Deep dental phenotyping and a novel FAM20A variant in patients with amelogenesis imperfecta type IG.

OBJECTIVES: To identify etiologic variants and perform deep dental phenotyping in patients with amelogenesis imperfecta (AI). METHODS: Three patients of two unrelated families were evaluated. Genetic variants were investigated by exome and Sanger sequencing. An unerupted permanent third molar (AI1) from Patient1 and a deciduous first molar (AI2) from Patient2, along with three tooth-type matched controls for each were characterized.
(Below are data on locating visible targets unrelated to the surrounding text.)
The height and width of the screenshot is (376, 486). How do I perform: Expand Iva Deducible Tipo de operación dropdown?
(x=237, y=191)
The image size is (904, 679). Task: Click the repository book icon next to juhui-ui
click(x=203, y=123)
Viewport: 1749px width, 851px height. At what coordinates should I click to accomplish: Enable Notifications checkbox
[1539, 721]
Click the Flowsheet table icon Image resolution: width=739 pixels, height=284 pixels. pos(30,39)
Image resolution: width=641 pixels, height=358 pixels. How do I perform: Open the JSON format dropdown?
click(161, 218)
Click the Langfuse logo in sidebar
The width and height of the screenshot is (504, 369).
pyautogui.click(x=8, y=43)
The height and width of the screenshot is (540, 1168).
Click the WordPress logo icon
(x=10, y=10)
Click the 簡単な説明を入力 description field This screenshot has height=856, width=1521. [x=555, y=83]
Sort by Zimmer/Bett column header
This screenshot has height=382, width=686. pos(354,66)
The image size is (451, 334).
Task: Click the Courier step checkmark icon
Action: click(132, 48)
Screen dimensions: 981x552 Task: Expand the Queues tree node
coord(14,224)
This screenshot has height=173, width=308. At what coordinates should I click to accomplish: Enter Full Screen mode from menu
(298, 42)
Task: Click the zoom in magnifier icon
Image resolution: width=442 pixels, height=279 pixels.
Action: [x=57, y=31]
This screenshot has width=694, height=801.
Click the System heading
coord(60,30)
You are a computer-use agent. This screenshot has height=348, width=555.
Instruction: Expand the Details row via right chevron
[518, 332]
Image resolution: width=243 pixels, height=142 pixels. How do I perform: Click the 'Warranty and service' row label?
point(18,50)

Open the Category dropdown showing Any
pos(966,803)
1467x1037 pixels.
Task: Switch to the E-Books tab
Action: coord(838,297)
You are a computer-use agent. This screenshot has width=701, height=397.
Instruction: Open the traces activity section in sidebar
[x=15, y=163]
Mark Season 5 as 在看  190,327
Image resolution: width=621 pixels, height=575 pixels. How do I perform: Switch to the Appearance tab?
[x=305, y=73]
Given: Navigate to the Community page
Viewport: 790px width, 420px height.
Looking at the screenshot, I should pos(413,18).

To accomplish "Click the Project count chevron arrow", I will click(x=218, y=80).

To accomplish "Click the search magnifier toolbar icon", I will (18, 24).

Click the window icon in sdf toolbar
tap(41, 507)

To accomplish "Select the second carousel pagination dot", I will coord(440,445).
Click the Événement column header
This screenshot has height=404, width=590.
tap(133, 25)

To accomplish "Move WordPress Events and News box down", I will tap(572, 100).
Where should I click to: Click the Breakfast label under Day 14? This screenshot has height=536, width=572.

RESULTS: All three patients harbored biallelic pathogenic variants in FAM20A, indicating AI1G. Of the four identified variants, one, c.1231C > T p.(Arg411Trp), was novel. Patient1 possessed the largest deletion, 7531 bp, ever identified in FAM20A. In addition to hypoplastic enamel, multiple impacted teeth, intrapulpal calcification, pericoronal radiolucencies, malocclusion, and periodontal infections were found in all three patients, gingival hyperplasia in Patient1 and Patient2, and alveolar bone exostosis in Patient3. Surface roughness was increased in AI1 but decreased in AI2. Decreased enamel mineral density, hardness, and elastic modulus were observed in AI1 enamel and dentin and AI2 dentin, along with decreased phosphorus, increased carbon, and increased calcium/phosphorus and carbon/oxygen ratios. Severely collapsed enamel rods and disorganized dentin-enamel junction were observed. CONCLUSIONS: We report a novel FAM20A variant and, for the first time, the defective mineral composition and physical/mechanical properties of AI1G teeth.